What the fic values above all else is a love and respect for life. Even the child who wants a sparkly throne and minions feels that way. Especially that child. All the various high powered smarty pantsing is entertainment and eye candy, not the core values of the fan fic. Not by a wide margin.
These "I'm offended" isms seem to be a very effective way to entirely miss the point of what someone else is saying, as you root about for the offensive kernel. It's a fine hobby. You need never fail; find a difference and spin it negatively. Ta da! I'm offended! Whee! What fun!
Maybe I should try it. I suppose I could get my undies in a bunch over the misandrism in HPMOR, since as even you say
Huff huff huff. Stomp stomp stomp. I'm so offended.
Hmmm, just didn't work for me. I'm not offended, and don't want to be. Instead of getting huffy about how wonderful Hermione is portrayed relative to males in the story, I'd rather just love the Hermione character even though she doesn't have the same genitalia that I do. Imagine that.

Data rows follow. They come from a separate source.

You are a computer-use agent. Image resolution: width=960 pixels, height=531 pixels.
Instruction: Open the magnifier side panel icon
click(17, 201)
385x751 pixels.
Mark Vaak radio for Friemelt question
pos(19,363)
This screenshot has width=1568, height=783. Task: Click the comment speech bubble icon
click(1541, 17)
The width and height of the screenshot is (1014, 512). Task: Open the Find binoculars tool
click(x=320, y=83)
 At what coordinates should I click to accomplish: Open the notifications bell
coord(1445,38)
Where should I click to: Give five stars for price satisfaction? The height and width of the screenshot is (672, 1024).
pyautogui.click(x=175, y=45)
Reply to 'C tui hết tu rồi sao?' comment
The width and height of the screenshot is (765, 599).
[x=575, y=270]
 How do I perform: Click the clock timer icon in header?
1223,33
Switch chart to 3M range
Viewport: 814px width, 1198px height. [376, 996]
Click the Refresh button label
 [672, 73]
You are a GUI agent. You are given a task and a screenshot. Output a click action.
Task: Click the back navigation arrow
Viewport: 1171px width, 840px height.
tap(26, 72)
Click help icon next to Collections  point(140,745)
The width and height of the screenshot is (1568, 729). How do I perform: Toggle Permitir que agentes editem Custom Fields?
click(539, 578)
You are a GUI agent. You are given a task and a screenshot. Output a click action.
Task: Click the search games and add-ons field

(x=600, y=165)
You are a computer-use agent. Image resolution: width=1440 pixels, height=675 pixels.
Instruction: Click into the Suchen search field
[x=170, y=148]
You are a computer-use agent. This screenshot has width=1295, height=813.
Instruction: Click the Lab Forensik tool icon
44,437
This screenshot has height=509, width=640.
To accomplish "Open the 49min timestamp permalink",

I think it's sad that people are trapped in this ideology, looking for ways to be offended, casting a pall over everything they see.
I think you misunderstood. I wasn't claiming to be offended myself, I was trying to get at the cause of people's emotional reactions. Whether or not you believe those emotions are justified, they are almost always triggered by something.
I also specified that HPMOR values wit and scheming on its surface - that is, the scheming is what provides almost all the entertainment value and keeps people in their chairs long enough to hear the deeper ideology. What do we want from characters in a story at their most basic level? We want to have fun watching them. That's why most people read stories, and it's why most people read HPMOR. And the ones who are the most fun to watch are the male characters.
I didn't claim this was intentional, nor that it was wrong, just that it was probably the cause of feminist complaints. It was in part an answer to "But the female characters are good people". Being a good person is not always the same as being good in the story. In Disney movies, you have to be a wide-eyed dreamer. In Tarantino movies you have to be a stone-cold killing machine. In HPMOR (and Death Note) you have to be a hyperintelligent byzantine plotter. And then comes the ideology.